A NetApp storage system has a snapshot that cannot be deleted. I'm trying to delete this snapshot either because I need to free space on my storage system, or else my DPXcondense is failing on RC=16 on 'unable to delete snapshot' message. The error message I get refers to the snapshot being LUN busy, or busy with a LUN clone operation. I have already destroyed all system LUN's but the issue persists.

Resolution

The LUN-Busy condition is not a bug with DPX. LUN-Busy is the expected behavior of a NetApp storage system with regard to iSCSI LUN's and preserving point-in-time snapshot state. iSCSI mapping to snapshot data is a feature provided as a data recovery resource, and is not intended to support long lasting enterprise iSCSI SAN needs.

Short answer:

This LUN-Busy condition with a snapshot exists when a logical unit (LUN) is created on the storage system to use Instant Availability (IA) to iSCSI map a drive. The LUN-Busy snapshot becomes un-deletable if the iSCSI drive is mapped and busy and then another snapshot is taken of the volume.

All snapshots that are involved with the undeletable LUN-Busy snapshot must be deleted first before the busy snapshot can be removed.

 

Explanation:

The IA feature of DPX is supported through an iSCSI option that is a licensed component of your NetApp storage system.

A snapshot on a storage system is an immutable read-only resource representing a point-in-time file system view. When an IA map is initiated and backed by data contained in a snapshot, the storage system creates a separate set of data structures that keep track of change (write) activities. This data structure lives on the volume with the read-only snapshot data, and together these are used to present to the iSCSI initiator host a virtual read/write block device (the IA map drive data from the snapshot/backup requested). Usually when the IA map is disconnected and the LUN destroyed on the storage system, these writable data structures are removed and the read-only data in the snapshot remains unchanged.

The issue of an undeletable snapshot stuck in the LUN-Busy state comes about when an IA map (iSCSI) is created on a storage system, some block-level change activity takes place on the iSCSI device, and then another snapshot on that volume is taken while the IA map is still connected. The snapshot can either be the result of a manual snapshot specified by the ONTAP web GUI, a snapshot taken from the ONTAP command line interface, an ONTAP scheduled snapshot, or when DPX completes a new Snapvault backup and triggers a snapshot on the storage system volume. This new snapshot preserves all known file system state at that point in time, including the status of snapshots made busy due to iSCSI transactions. The side effect of this is that each snapshot taken while the iSCSI device is mounted holds a reference to these LUN data structures. This condition persists even when all LUNs have been destroyed and removed from the storage system.

Stored data>
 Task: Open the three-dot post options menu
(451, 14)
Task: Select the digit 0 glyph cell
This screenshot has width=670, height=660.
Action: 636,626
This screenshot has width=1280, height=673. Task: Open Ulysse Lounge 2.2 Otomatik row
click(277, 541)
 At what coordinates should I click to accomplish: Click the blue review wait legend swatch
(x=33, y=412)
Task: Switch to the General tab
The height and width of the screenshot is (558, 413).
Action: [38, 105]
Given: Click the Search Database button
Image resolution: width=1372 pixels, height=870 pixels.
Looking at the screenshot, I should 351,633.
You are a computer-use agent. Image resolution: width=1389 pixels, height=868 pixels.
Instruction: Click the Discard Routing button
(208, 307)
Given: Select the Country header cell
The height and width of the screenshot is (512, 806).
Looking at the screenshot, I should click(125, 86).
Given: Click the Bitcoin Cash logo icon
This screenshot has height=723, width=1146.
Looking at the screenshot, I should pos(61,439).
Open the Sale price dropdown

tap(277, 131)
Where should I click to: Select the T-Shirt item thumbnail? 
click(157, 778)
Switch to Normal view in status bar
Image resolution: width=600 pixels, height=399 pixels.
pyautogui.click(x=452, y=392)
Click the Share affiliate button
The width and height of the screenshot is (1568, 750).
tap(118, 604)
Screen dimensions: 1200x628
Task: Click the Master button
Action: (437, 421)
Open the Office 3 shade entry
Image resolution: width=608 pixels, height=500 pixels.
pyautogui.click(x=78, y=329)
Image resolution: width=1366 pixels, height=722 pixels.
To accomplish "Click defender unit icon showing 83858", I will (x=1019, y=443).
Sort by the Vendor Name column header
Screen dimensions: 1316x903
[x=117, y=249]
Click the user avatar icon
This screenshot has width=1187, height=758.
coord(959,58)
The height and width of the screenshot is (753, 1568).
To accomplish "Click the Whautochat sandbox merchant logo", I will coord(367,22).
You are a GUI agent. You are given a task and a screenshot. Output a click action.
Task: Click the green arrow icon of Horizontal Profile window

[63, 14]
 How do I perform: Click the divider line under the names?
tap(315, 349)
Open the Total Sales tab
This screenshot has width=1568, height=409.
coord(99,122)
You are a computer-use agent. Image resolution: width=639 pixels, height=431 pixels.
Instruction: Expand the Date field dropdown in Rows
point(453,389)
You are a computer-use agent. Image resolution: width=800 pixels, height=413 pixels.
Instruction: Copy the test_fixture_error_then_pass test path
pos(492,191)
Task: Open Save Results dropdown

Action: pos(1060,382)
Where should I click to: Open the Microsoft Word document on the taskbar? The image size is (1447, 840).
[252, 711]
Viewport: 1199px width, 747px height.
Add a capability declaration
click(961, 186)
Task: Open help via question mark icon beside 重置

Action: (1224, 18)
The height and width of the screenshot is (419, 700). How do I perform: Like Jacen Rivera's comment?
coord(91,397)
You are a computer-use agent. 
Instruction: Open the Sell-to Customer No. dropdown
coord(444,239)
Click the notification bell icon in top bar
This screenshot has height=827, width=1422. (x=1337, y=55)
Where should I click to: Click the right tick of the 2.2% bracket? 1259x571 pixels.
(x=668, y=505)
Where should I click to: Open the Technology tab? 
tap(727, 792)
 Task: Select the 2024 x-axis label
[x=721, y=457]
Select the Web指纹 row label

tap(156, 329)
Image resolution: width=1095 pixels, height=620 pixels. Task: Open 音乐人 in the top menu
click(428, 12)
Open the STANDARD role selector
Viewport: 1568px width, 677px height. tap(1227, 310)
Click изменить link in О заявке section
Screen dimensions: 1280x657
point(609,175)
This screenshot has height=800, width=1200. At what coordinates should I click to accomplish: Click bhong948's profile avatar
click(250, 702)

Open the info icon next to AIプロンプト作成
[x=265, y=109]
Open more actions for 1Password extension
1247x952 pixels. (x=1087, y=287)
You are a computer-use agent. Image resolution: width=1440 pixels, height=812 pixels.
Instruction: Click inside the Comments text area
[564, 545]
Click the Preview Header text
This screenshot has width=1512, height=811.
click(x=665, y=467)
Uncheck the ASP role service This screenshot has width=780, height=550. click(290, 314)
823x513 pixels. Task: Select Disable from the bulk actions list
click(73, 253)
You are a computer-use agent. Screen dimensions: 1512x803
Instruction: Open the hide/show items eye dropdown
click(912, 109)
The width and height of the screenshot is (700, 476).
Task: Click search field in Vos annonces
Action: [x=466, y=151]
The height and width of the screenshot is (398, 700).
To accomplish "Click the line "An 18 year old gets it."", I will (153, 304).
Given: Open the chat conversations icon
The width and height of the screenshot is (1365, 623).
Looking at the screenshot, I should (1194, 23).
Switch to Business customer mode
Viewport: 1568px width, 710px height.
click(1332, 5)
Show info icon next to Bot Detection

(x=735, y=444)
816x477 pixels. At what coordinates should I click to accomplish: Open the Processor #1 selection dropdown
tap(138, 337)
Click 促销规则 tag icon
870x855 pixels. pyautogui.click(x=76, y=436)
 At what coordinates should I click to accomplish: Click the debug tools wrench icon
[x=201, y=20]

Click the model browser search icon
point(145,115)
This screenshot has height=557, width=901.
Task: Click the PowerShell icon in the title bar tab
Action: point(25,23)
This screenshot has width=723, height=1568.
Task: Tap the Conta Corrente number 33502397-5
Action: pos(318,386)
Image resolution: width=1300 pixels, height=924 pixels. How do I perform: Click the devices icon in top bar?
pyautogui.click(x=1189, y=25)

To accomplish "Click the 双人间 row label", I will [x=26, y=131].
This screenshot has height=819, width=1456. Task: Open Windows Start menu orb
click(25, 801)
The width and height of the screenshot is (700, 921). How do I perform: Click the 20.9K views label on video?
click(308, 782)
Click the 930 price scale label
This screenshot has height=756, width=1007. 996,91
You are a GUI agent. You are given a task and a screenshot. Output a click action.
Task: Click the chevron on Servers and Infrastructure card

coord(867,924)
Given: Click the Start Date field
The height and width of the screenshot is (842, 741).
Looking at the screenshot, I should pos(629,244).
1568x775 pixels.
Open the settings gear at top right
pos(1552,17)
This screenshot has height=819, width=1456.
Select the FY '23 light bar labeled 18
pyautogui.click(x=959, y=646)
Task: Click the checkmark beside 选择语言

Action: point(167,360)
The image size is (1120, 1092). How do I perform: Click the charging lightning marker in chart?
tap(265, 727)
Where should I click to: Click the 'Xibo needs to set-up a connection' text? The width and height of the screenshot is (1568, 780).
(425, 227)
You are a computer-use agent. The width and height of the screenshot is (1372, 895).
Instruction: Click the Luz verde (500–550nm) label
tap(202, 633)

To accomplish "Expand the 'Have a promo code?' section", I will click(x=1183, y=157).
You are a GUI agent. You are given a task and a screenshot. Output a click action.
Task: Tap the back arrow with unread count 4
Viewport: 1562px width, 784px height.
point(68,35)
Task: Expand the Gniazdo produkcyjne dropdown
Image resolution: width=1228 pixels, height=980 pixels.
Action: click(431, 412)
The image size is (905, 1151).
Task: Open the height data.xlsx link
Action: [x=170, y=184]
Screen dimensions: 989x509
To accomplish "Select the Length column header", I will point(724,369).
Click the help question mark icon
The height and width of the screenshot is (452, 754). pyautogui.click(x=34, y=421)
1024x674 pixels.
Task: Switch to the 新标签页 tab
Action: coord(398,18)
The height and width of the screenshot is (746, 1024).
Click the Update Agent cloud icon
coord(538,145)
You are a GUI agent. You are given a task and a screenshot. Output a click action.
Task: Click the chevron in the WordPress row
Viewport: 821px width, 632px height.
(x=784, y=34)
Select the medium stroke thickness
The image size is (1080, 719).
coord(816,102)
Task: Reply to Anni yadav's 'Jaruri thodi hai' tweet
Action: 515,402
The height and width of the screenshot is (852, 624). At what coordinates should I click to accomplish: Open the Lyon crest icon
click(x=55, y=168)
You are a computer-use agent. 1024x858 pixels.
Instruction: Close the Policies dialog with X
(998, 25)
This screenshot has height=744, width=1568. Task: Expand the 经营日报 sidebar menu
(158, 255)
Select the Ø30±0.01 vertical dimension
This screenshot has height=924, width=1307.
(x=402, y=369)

What you will do> Continue the passage on the undeletable LUN-Busy NetApp snapshot, starting right after its final sentence.

Result of this task>
If you see that a snapshot is in the LUN-Busy state, you can find out what snapshots are involved with keeping it busy by using the following command from the ONTAP command line interface:

lun snap usage<volume> <snapshot>

Where <volume> is the name of the volume your backups are going to, and <snapshot> is the name of the snapshot in LUN-Busy state.

The lun snap usage command usually lists snapshots in the order in which they need to be deleted so that the snapshot defined in the <snapshot> parameter above can be removed. Start from the top and work your way down.

If a LUN currently exists which is causing your snapshot to be busy, the lun snap usage command will also display this for you under the title of Active. However, it will not automatically display all the LUNs in all of the involved snapshots if more than one active LUN exists. To see the LUNs that are active on your storage system, use the following command:

lun show

This lists all of the LUNs active on your filer. Look for all of the LUNs that are defined and active for your affected volume, and destroy these LUNs using BEX GUI, or the 'lun destroy' function from the OnTap FilerView application or OnTap command line interface.

The lun snap usage command will not necessarily display all of the snapshot LUN dependencies when multiple overlapping iSCSI LUNs have been created between Snapvault backups. When multiple overlapping LUN dependencies exist start by looking at the oldest snapshot first and resolving its dependencies by deleting snapshots in the order displayed in the lun snap usage command. If you encounter another snapshot that cannot be deleted due to LUN clone'or LUN - Busy, use the lun snap usage command on this snapshot and resolve its dependencies before moving forward.

In extreme situations, you may have a large number of snapshots/LUN dependencies that prevent you from easily cleaning up your storage. In these extreme cases it might be easier on the administrator to consider moving the backup to a new job name and volume. Please call Catalogic Software Technical support if you need further assistance.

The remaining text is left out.